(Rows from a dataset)
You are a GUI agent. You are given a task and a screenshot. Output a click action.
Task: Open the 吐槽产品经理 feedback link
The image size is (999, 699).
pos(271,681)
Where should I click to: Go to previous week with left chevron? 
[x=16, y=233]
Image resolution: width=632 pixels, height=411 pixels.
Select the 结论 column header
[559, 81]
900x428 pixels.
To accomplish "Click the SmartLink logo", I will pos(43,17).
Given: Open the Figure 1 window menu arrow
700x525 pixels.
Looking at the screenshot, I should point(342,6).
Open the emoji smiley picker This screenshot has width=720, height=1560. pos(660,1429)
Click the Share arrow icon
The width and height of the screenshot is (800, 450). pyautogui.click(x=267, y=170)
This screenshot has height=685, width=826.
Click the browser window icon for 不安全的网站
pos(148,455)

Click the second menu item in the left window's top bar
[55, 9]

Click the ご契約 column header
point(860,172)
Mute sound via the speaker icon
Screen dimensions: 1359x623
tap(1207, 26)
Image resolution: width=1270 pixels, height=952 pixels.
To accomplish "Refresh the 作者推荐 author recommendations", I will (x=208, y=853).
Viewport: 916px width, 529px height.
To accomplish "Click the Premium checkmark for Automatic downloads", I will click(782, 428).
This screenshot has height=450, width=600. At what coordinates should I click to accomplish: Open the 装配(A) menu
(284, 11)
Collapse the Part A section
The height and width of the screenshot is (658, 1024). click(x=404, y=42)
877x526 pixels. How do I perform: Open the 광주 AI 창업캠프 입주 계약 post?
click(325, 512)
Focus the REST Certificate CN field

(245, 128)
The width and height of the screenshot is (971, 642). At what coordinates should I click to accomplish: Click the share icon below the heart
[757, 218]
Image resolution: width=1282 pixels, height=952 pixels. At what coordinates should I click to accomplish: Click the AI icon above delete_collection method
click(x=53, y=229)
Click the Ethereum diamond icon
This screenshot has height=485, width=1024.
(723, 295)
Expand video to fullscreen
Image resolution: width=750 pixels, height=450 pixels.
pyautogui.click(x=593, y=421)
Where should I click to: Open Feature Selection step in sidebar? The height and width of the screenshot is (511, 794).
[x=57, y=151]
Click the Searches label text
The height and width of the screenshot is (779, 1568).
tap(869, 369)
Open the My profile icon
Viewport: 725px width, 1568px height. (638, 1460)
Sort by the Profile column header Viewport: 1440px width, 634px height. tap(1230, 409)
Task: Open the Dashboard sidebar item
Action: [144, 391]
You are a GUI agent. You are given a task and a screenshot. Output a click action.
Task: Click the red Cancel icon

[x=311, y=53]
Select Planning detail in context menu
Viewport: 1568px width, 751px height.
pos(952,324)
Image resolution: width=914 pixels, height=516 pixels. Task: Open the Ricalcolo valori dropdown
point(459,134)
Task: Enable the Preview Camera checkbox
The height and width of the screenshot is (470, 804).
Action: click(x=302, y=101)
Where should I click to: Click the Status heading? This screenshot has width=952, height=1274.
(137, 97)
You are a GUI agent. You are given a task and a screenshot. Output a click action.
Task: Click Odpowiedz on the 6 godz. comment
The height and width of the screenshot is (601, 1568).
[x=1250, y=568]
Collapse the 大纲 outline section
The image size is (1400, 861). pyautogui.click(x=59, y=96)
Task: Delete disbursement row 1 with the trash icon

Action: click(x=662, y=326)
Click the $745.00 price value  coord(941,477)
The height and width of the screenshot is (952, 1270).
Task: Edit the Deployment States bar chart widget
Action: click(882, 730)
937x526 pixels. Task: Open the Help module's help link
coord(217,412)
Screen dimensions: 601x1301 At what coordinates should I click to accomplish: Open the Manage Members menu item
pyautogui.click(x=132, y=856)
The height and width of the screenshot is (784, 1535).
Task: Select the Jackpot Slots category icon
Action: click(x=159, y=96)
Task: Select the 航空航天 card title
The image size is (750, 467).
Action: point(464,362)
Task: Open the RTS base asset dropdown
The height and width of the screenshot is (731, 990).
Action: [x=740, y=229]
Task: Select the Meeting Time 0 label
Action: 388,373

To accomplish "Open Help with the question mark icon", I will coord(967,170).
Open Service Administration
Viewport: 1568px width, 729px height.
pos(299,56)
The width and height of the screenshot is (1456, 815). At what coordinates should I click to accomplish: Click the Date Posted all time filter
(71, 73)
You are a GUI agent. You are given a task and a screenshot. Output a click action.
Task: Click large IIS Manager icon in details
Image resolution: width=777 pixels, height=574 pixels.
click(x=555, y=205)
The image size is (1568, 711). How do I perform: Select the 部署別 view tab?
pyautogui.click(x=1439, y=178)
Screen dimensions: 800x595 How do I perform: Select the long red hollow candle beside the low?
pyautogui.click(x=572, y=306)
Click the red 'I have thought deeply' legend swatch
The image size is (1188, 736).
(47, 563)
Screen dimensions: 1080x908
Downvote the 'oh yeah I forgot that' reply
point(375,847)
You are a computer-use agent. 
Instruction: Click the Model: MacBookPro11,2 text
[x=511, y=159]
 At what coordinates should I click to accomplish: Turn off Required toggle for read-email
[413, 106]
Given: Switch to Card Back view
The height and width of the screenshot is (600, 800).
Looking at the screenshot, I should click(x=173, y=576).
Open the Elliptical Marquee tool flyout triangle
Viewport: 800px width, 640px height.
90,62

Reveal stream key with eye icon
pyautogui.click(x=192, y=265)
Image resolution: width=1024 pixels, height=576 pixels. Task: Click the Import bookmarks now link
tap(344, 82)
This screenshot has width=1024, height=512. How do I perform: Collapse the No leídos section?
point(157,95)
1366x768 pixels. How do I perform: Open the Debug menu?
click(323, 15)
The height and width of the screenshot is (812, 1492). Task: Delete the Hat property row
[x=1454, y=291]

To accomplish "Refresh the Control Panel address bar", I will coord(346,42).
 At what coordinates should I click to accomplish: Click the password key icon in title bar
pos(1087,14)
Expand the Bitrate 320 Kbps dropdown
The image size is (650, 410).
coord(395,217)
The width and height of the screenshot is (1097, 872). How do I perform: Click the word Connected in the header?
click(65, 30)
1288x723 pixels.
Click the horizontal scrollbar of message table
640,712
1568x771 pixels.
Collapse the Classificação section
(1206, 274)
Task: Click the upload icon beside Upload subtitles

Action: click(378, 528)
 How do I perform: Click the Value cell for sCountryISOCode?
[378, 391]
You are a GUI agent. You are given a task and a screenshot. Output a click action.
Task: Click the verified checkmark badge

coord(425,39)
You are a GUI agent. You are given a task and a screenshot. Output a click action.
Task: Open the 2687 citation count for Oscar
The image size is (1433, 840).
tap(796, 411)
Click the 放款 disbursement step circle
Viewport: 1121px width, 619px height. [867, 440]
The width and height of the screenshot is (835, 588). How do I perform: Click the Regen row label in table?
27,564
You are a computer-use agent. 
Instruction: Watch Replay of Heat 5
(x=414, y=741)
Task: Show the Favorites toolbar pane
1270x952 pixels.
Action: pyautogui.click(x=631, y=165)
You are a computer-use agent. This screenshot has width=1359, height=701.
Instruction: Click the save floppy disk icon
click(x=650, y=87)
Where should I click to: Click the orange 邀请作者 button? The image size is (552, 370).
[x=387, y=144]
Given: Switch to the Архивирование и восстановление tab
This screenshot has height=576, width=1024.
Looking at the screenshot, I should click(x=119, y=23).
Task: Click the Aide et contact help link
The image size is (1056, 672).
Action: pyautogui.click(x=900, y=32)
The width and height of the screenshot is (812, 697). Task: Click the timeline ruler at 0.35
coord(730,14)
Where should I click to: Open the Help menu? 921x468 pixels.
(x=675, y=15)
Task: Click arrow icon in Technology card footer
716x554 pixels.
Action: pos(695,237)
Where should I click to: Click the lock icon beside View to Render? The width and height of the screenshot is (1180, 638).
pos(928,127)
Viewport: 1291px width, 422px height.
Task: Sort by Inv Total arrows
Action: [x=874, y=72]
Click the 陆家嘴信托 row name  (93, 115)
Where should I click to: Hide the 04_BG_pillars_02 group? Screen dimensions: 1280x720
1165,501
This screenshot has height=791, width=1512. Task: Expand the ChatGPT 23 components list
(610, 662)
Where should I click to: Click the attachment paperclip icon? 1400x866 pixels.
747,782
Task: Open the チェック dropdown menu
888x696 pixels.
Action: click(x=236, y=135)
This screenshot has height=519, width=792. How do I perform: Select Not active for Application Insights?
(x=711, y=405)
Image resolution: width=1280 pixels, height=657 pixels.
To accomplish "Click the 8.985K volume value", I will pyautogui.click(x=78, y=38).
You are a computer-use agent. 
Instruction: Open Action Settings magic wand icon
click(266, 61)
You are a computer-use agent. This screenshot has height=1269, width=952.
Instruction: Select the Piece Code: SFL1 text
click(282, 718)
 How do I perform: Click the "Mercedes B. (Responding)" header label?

TO DO →
Copy out the rows from the line containing "Where should I click to: Open the" through the end of the rows, keeping every line the same, both ends included.

THE ANSWER →
Where should I click to: Open the Help menu? 921x468 pixels.
(x=675, y=15)
Task: Click arrow icon in Technology card footer
716x554 pixels.
Action: pos(695,237)
Where should I click to: Click the lock icon beside View to Render? The width and height of the screenshot is (1180, 638).
pos(928,127)
Viewport: 1291px width, 422px height.
Task: Sort by Inv Total arrows
Action: [x=874, y=72]
Click the 陆家嘴信托 row name  (93, 115)
Where should I click to: Hide the 04_BG_pillars_02 group? Screen dimensions: 1280x720
1165,501
This screenshot has height=791, width=1512. Task: Expand the ChatGPT 23 components list
(610, 662)
Where should I click to: Click the attachment paperclip icon? 1400x866 pixels.
747,782
Task: Open the チェック dropdown menu
888x696 pixels.
Action: click(x=236, y=135)
This screenshot has height=519, width=792. How do I perform: Select Not active for Application Insights?
(x=711, y=405)
Image resolution: width=1280 pixels, height=657 pixels.
To accomplish "Click the 8.985K volume value", I will pyautogui.click(x=78, y=38).
You are a computer-use agent. 
Instruction: Open Action Settings magic wand icon
click(266, 61)
You are a computer-use agent. This screenshot has height=1269, width=952.
Instruction: Select the Piece Code: SFL1 text
click(282, 718)
 How do I perform: Click the "Mercedes B. (Responding)" header label?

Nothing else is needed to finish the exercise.